Problem description: Reproduce exactly, from the data that follows, the line with "You are a computer-use agent. This", the line with "You are a computer-use agent. Screen dimensions: 1024x665", and every line that lies between them.

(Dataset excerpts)
^^^^^^^^^^^^^^^^
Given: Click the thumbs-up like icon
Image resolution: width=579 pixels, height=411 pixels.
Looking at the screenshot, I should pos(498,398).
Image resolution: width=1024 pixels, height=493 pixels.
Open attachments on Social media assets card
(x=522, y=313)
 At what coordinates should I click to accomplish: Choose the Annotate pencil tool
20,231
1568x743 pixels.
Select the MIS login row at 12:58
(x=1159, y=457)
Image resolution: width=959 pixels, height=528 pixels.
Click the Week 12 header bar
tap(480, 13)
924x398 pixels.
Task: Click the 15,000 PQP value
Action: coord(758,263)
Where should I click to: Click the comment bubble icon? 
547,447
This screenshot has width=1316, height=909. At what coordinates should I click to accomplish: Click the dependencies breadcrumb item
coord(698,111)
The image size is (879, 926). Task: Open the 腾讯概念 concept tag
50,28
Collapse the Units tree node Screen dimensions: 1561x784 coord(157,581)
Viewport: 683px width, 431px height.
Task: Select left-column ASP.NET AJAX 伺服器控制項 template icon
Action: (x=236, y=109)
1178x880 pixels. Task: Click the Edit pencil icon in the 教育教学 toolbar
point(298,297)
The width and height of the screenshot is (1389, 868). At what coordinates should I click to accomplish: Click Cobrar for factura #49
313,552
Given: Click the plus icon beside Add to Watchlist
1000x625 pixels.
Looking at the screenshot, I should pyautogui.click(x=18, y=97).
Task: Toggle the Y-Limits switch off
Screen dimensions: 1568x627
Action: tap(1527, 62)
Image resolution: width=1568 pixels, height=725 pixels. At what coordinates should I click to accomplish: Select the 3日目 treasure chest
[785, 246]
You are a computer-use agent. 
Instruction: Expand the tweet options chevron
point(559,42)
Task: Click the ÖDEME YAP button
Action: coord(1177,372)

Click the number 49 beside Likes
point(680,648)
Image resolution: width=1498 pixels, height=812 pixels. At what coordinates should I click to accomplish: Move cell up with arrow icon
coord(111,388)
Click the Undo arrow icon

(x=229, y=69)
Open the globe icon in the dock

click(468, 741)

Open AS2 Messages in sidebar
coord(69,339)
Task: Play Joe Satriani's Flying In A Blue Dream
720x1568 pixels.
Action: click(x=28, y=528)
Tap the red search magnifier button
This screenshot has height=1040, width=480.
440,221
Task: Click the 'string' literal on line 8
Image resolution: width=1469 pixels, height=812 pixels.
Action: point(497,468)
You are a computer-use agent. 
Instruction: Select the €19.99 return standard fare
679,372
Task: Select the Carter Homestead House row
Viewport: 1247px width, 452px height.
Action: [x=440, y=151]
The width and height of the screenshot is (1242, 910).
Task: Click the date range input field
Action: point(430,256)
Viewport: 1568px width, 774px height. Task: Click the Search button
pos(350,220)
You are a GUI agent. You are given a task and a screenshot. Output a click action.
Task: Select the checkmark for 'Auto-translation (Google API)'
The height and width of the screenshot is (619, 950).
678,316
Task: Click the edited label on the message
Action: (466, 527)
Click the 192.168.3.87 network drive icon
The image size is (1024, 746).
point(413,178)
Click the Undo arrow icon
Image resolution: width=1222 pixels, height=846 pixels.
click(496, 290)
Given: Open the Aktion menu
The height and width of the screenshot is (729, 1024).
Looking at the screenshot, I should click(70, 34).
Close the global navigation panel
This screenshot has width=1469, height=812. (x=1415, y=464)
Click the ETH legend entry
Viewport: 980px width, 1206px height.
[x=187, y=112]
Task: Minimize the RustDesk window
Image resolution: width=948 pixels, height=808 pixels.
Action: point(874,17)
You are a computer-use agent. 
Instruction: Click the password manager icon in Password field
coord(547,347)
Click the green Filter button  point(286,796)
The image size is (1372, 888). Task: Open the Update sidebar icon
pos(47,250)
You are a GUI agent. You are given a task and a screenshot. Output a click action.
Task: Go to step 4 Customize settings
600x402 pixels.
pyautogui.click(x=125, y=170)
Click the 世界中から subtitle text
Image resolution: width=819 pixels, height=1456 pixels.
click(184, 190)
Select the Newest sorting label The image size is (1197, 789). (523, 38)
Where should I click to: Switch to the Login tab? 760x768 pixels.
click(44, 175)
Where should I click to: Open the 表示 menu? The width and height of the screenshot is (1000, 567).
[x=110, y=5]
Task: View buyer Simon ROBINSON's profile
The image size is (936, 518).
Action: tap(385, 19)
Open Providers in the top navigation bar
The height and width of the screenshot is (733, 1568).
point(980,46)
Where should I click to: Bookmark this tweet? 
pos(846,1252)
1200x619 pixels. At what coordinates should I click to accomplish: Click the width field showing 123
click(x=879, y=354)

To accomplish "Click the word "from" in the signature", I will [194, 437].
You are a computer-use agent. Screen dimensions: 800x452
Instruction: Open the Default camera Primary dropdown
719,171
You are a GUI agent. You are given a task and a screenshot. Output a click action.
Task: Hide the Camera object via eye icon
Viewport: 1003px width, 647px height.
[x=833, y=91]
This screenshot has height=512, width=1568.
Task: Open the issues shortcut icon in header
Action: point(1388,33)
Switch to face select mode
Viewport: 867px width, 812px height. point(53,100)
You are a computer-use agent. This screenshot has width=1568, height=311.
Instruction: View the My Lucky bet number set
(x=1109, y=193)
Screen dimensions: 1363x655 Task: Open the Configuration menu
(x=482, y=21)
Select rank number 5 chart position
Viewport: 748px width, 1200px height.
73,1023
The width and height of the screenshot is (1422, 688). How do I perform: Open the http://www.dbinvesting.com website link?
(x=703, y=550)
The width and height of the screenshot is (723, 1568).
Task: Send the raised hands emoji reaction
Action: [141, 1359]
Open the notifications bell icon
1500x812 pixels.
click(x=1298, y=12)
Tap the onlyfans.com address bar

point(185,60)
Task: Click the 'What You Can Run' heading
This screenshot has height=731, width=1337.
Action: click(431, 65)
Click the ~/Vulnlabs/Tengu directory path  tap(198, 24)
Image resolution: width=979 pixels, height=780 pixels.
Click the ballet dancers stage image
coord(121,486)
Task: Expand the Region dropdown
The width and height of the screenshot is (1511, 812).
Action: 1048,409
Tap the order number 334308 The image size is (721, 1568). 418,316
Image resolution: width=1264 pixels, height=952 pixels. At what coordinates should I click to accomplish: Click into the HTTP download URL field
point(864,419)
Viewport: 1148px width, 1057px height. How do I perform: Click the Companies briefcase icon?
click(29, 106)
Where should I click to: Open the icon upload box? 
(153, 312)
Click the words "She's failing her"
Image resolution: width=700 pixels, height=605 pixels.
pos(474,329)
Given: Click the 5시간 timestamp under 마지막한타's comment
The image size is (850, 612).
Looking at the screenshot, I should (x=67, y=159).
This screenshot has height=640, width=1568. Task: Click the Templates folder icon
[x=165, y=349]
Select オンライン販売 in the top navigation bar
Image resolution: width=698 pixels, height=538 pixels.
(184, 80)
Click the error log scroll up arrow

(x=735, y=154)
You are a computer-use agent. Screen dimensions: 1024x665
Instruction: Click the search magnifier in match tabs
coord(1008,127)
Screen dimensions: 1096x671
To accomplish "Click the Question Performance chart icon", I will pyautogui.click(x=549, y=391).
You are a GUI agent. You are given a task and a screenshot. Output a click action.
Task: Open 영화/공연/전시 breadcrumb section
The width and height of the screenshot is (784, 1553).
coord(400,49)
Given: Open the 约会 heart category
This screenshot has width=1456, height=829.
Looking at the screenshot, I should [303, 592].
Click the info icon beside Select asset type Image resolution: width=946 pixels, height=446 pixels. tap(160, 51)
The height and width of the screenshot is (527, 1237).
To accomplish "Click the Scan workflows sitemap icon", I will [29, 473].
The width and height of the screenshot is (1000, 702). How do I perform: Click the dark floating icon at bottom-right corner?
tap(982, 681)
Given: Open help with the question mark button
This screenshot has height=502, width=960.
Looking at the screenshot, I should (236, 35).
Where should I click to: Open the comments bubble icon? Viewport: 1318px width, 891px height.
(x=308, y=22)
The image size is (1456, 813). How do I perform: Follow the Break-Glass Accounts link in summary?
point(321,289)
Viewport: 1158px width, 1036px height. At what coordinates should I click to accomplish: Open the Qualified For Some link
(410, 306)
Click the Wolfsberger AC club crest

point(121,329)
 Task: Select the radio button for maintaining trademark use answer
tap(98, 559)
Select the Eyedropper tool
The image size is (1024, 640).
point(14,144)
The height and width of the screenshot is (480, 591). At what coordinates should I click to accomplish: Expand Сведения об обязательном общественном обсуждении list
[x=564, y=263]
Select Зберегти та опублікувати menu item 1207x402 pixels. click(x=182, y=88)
^^^^^^^^^^^^^^^^
Written solution:
You are a computer-use agent. This screenshot has width=1568, height=311.
Instruction: View the My Lucky bet number set
(x=1109, y=193)
Screen dimensions: 1363x655 Task: Open the Configuration menu
(x=482, y=21)
Select rank number 5 chart position
Viewport: 748px width, 1200px height.
73,1023
The width and height of the screenshot is (1422, 688). How do I perform: Open the http://www.dbinvesting.com website link?
(x=703, y=550)
The width and height of the screenshot is (723, 1568).
Task: Send the raised hands emoji reaction
Action: [141, 1359]
Open the notifications bell icon
1500x812 pixels.
click(x=1298, y=12)
Tap the onlyfans.com address bar

point(185,60)
Task: Click the 'What You Can Run' heading
This screenshot has height=731, width=1337.
Action: click(431, 65)
Click the ~/Vulnlabs/Tengu directory path  tap(198, 24)
Image resolution: width=979 pixels, height=780 pixels.
Click the ballet dancers stage image
coord(121,486)
Task: Expand the Region dropdown
The width and height of the screenshot is (1511, 812).
Action: 1048,409
Tap the order number 334308 The image size is (721, 1568). 418,316
Image resolution: width=1264 pixels, height=952 pixels. At what coordinates should I click to accomplish: Click into the HTTP download URL field
point(864,419)
Viewport: 1148px width, 1057px height. How do I perform: Click the Companies briefcase icon?
click(29, 106)
Where should I click to: Open the icon upload box? 
(153, 312)
Click the words "She's failing her"
Image resolution: width=700 pixels, height=605 pixels.
pos(474,329)
Given: Click the 5시간 timestamp under 마지막한타's comment
The image size is (850, 612).
Looking at the screenshot, I should (x=67, y=159).
This screenshot has height=640, width=1568. Task: Click the Templates folder icon
[x=165, y=349]
Select オンライン販売 in the top navigation bar
Image resolution: width=698 pixels, height=538 pixels.
(184, 80)
Click the error log scroll up arrow

(x=735, y=154)
You are a computer-use agent. Screen dimensions: 1024x665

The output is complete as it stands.